Model-Agnostic Configuration
Model-Agnostic Configuration
Deeptrain is designed to be model-agnostic, providing a unified interface for over 200+ private and open-source Large Language Models (LLMs). This architecture allows you to decouple your data pipeline from specific model providers, enabling you to switch between models like GPT-4, Claude, Llama 3, or Mistral with minimal configuration changes.
Connecting Your Model
To integrate a specific model with Deeptrain, you must define the provider and the model identifier. Deeptrain handles the underlying protocol translations to ensure that multi-modal data (images, audio, video) is correctly formatted for the target model's specific requirements.
Configuration Object
When initializing the Deeptrain client or agent, use the following configuration structure:
| Parameter | Type | Description |
| :--- | :--- | :--- |
| model_provider | string | The LLM host (e.g., openai, anthropic, huggingface, ollama, vllm). |
| model_name | string | The specific model version (e.g., gpt-4o, claude-3-5-sonnet, llama3:70b). |
| api_key | string | Your authentication credential for the provider. |
| base_url | string | (Optional) The custom endpoint URL for self-hosted or proxy models. |
Implementation Example
The following example demonstrates how to configure Deeptrain to use different model providers while maintaining the same multi-modal processing logic.
from deeptrain import MultiModalConnector
# Example 1: Configuring for OpenAI (Private Model)
gpt_config = {
"model_provider": "openai",
"model_name": "gpt-4o",
"api_key": "sk-..."
}
# Example 2: Configuring for a Local Llama instance via Ollama (Open Source)
llama_config = {
"model_provider": "ollama",
"model_name": "llama3",
"base_url": "http://localhost:11434"
}
# Initialize the connector with your chosen configuration
connector = MultiModalConnector(config=llama_config)
# Deeptrain handles the modal-to-text or modal-to-embedding translation
# regardless of the underlying model's native vision/audio support.

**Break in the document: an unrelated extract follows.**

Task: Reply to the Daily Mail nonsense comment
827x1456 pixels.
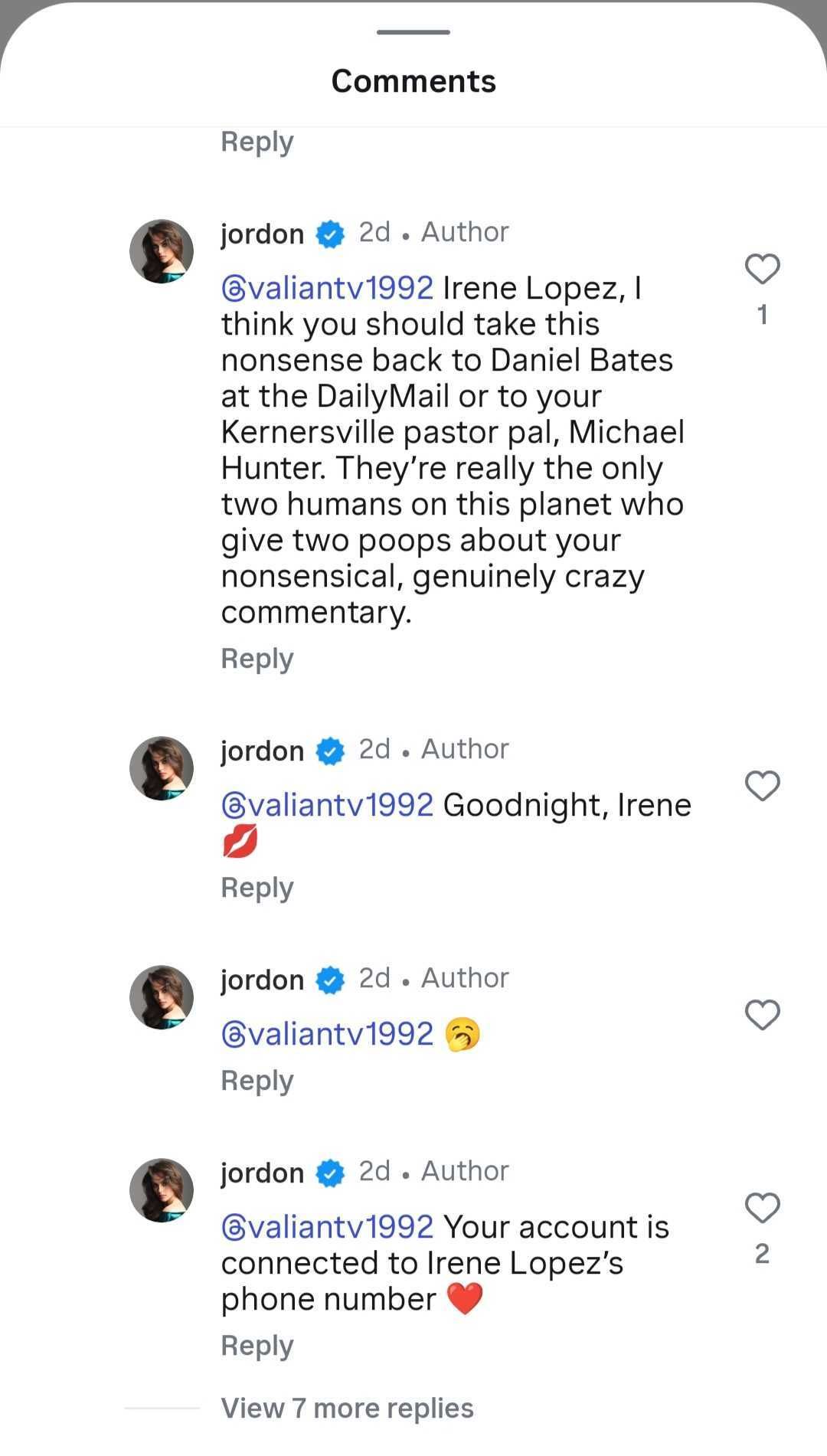Action: click(257, 659)
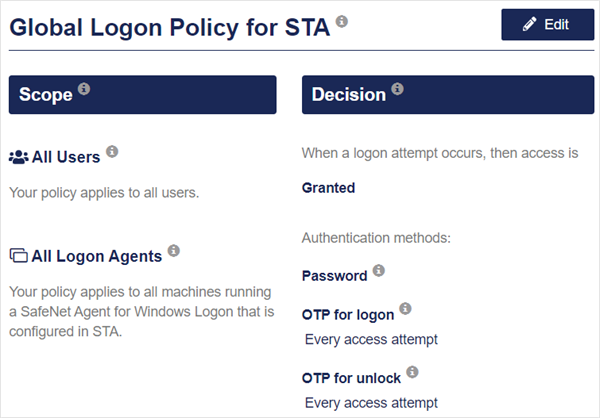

response = connector.process_source(
video_url="https://youtube.com/watch?v=example",
query="Summarize the visual steps in this tutorial."
)
Supported Providers
Deeptrain leverages a flexible adapter system to support a wide array of ecosystems:
- Proprietary APIs: OpenAI, Anthropic, Google Gemini, Mistral AI, Cohere.

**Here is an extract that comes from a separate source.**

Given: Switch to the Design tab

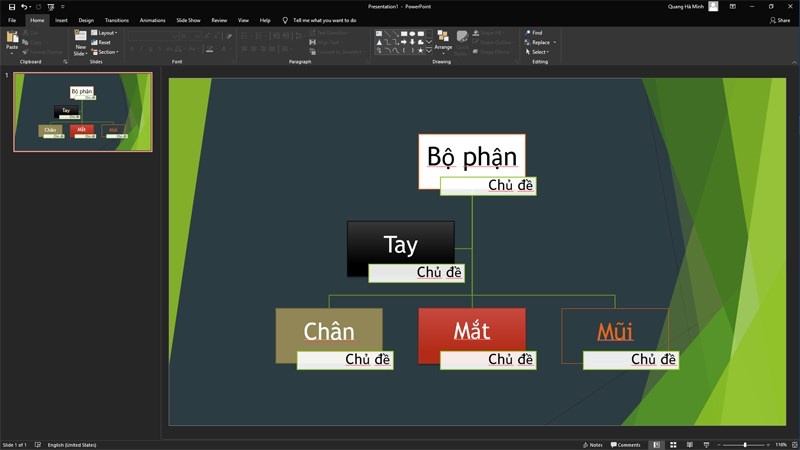Looking at the screenshot, I should 86,20.
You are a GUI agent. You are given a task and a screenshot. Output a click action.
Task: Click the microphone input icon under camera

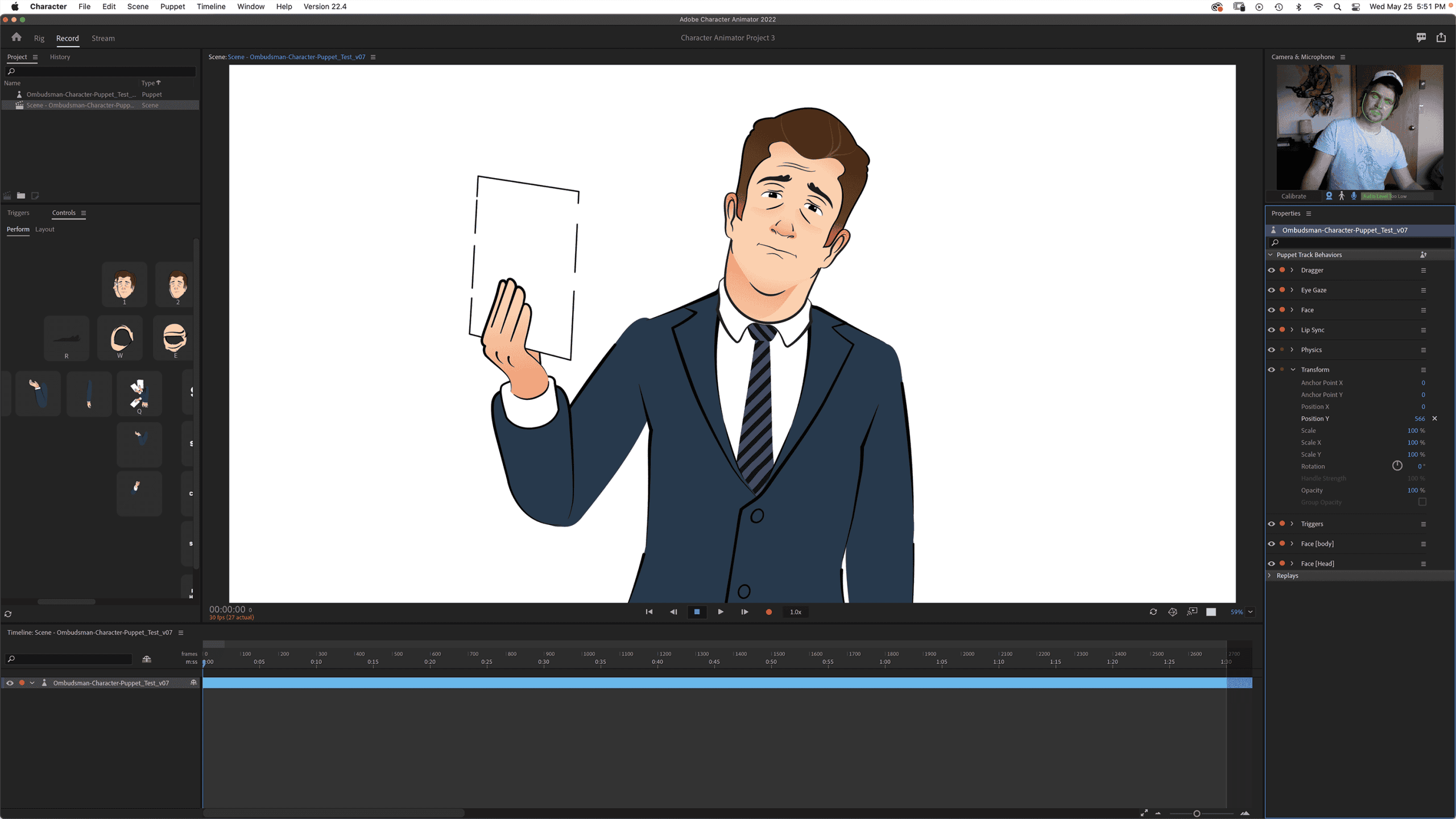[x=1354, y=196]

- Open Source & Self-Hosted: Integration with
vLLM,Ollama, andLocalAI. - Cloud Orchestrators: Amazon Bedrock, Azure OpenAI Service, and Hugging Face Inference Endpoints.
Environment Variables
For production environments, it is recommended to configure models using environment variables to keep credentials secure:
# Provider Settings
export DEEPTRAIN_MODEL_PROVIDER="anthropic"

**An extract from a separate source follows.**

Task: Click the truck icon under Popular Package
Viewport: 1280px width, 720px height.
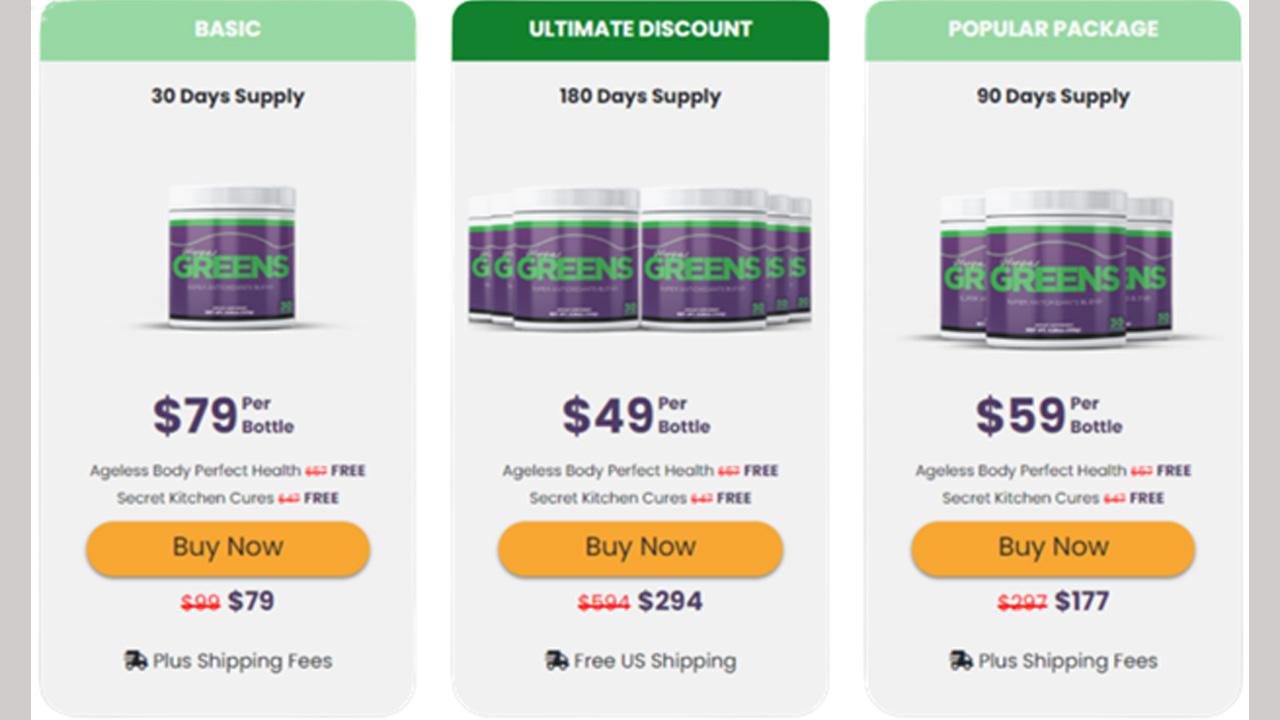Action: pos(961,660)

export DEEPTRAIN_MODEL_NAME="claude-3-5-sonnet-20240620"
# Authentication
export ANTHROPIC_API_KEY="your_api_key_here"
# Optional: Custom Endpoints for Private Clouds
export DEEPTRAIN_BASE_URL="https://your-private-proxy.com/v1"
Custom Model Support
If you are using a proprietary fine-tuned model or a provider not listed in the standard documentation, you can utilize the CustomAdapter interface. This allows you to define how Deeptrain's multi-modal payloads should be structured to match your specific API schema.
Note: When using models that do not natively support vision or audio, Deeptrain automatically utilizes its internal Transcribe API and localized embedding database to convert visual and auditory data into a format the LLM can interpret.